Required action: The lines from the one containing "You are a computer-use agent." through the final line of the listing below are what the answer must repeat, exactly and only, leaving pictures out.

Available data:

......

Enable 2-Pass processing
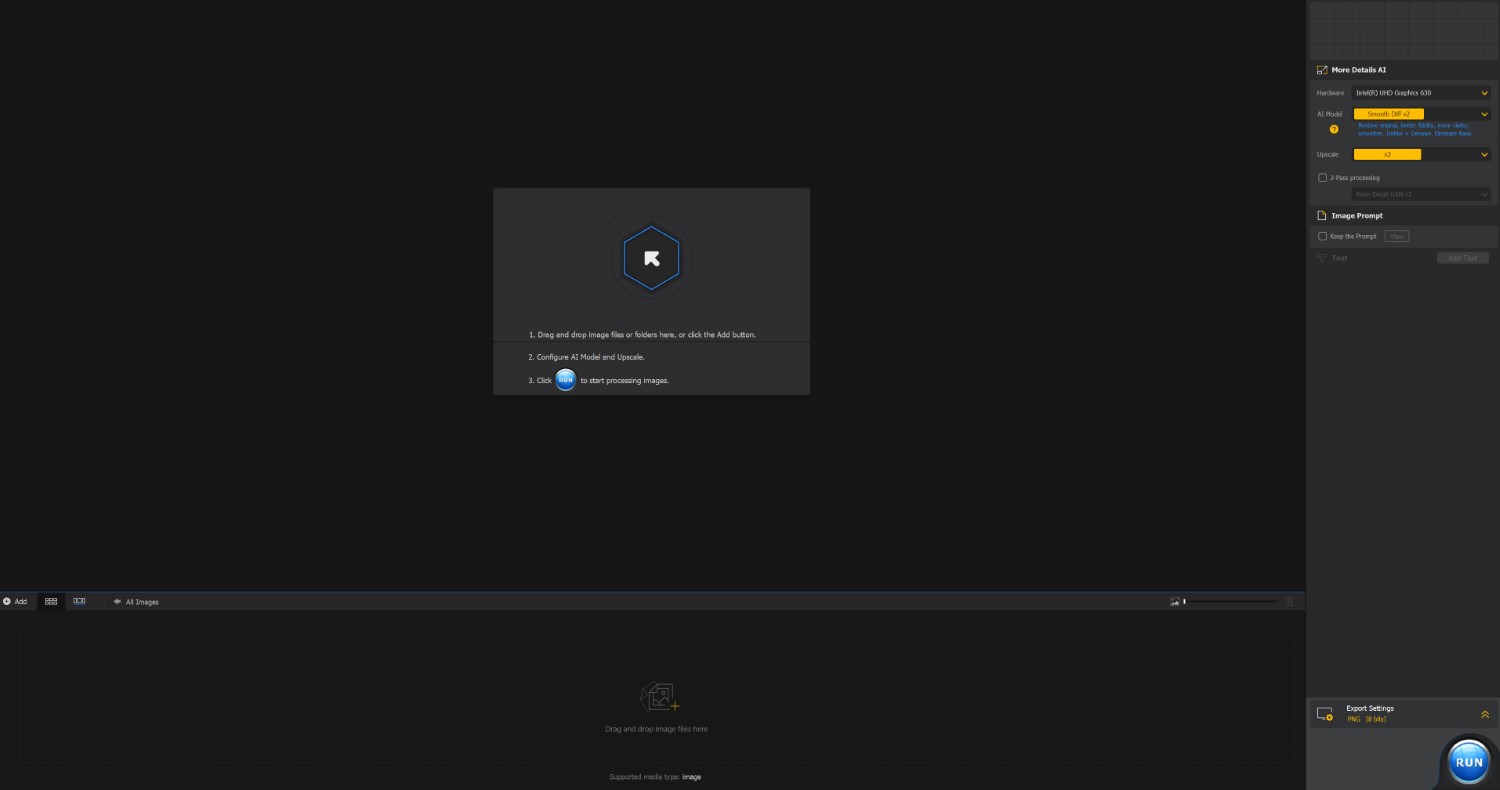 coord(1323,177)
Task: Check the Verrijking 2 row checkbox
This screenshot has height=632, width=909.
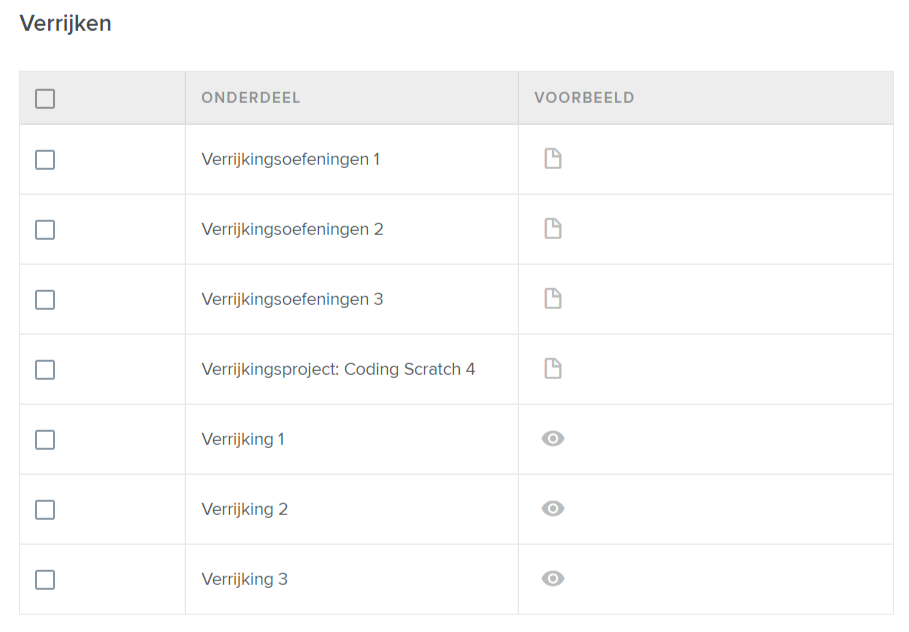Action: tap(45, 510)

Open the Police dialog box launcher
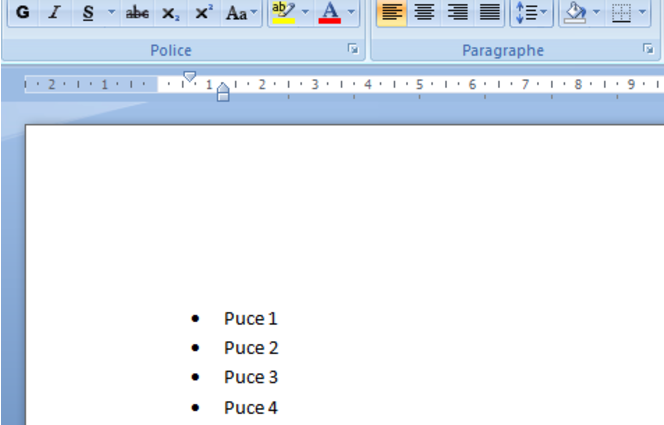(x=352, y=49)
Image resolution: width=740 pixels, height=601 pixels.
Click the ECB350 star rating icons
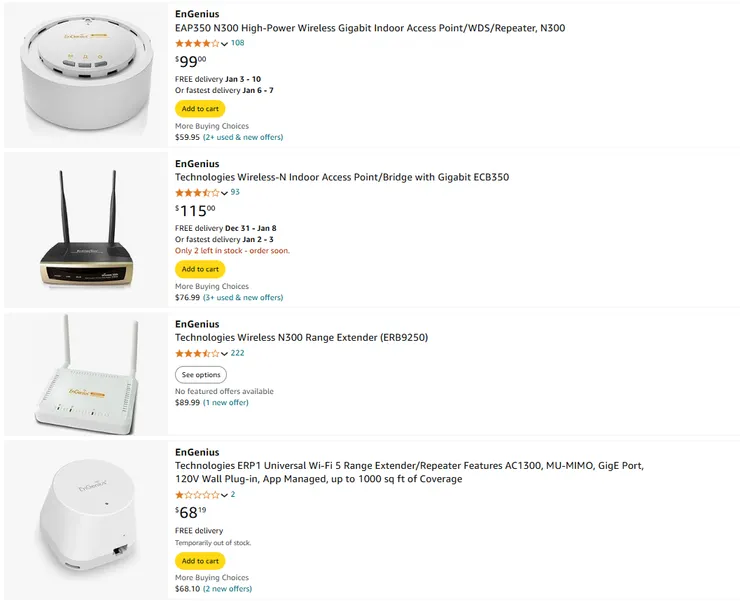click(x=197, y=192)
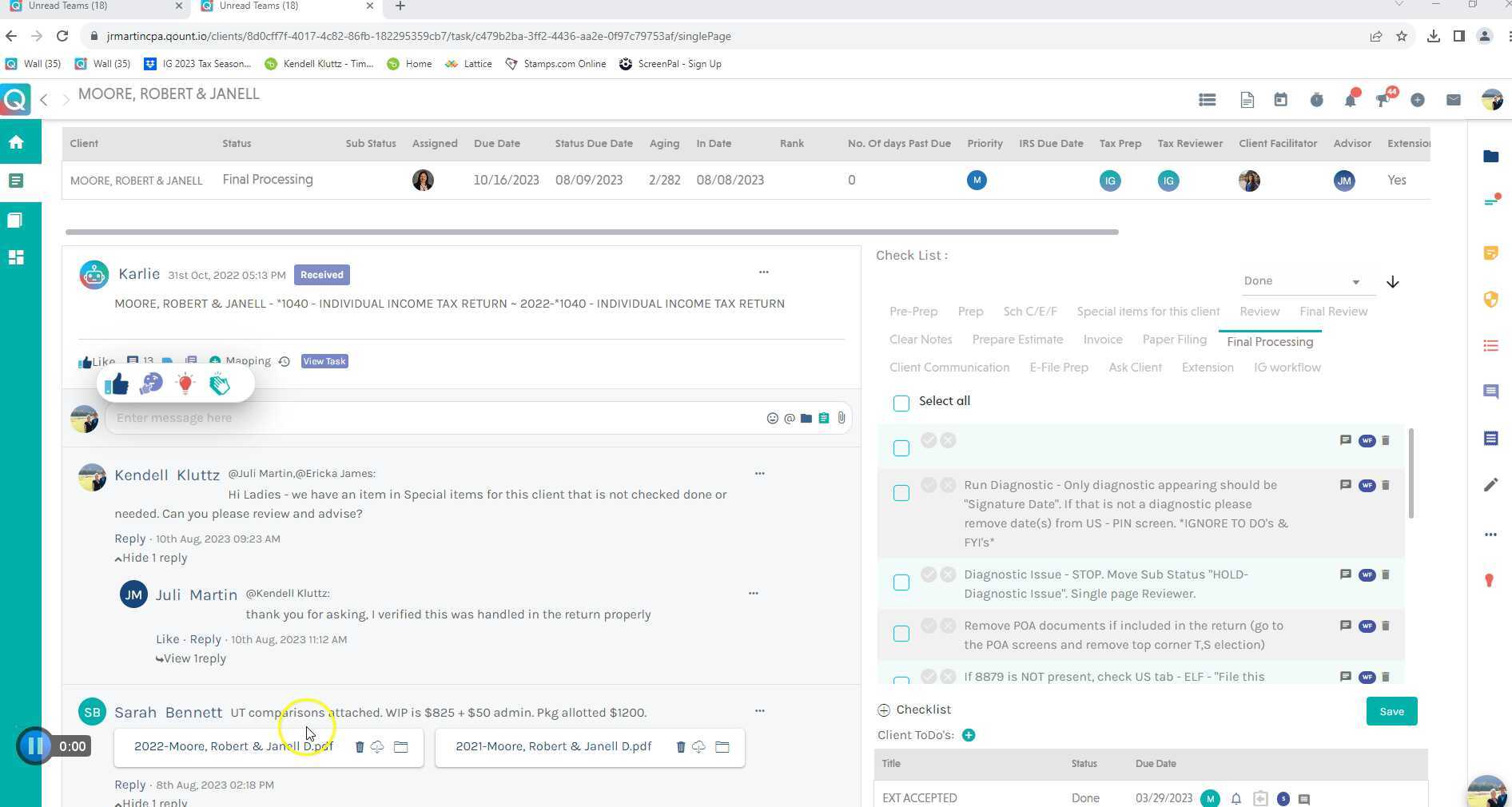Add a new Client ToDo with plus icon
1512x807 pixels.
969,735
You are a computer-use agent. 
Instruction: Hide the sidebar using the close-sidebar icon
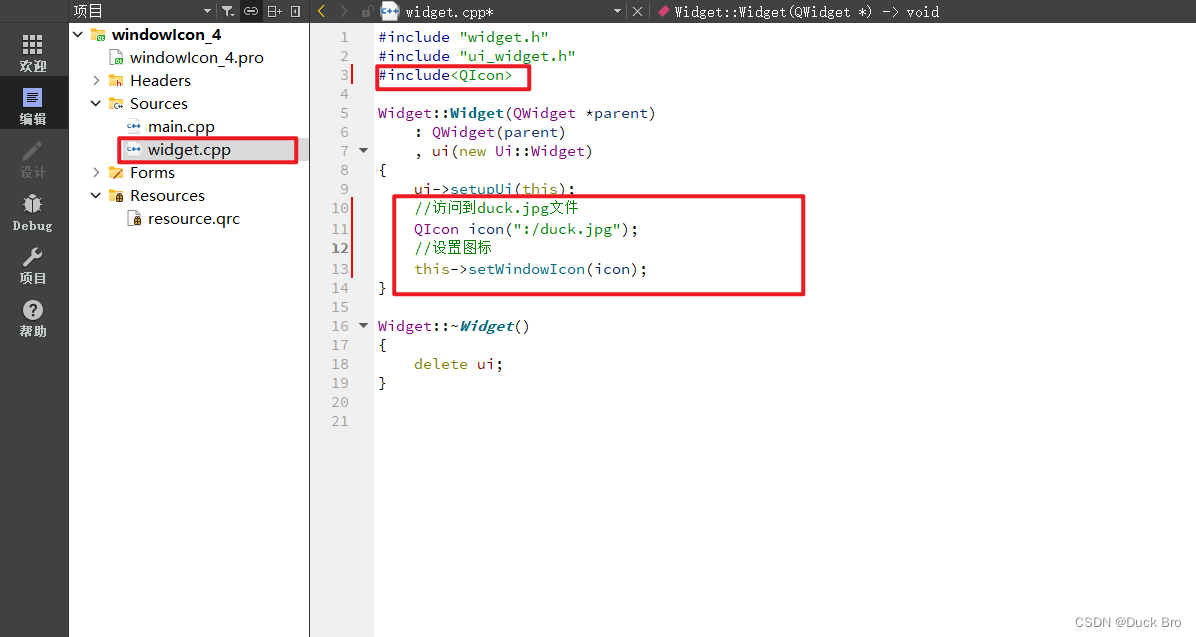coord(295,11)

......

Response area:
You are a computer-use agent. 
Instruction: Hide the sidebar using the close-sidebar icon
coord(295,11)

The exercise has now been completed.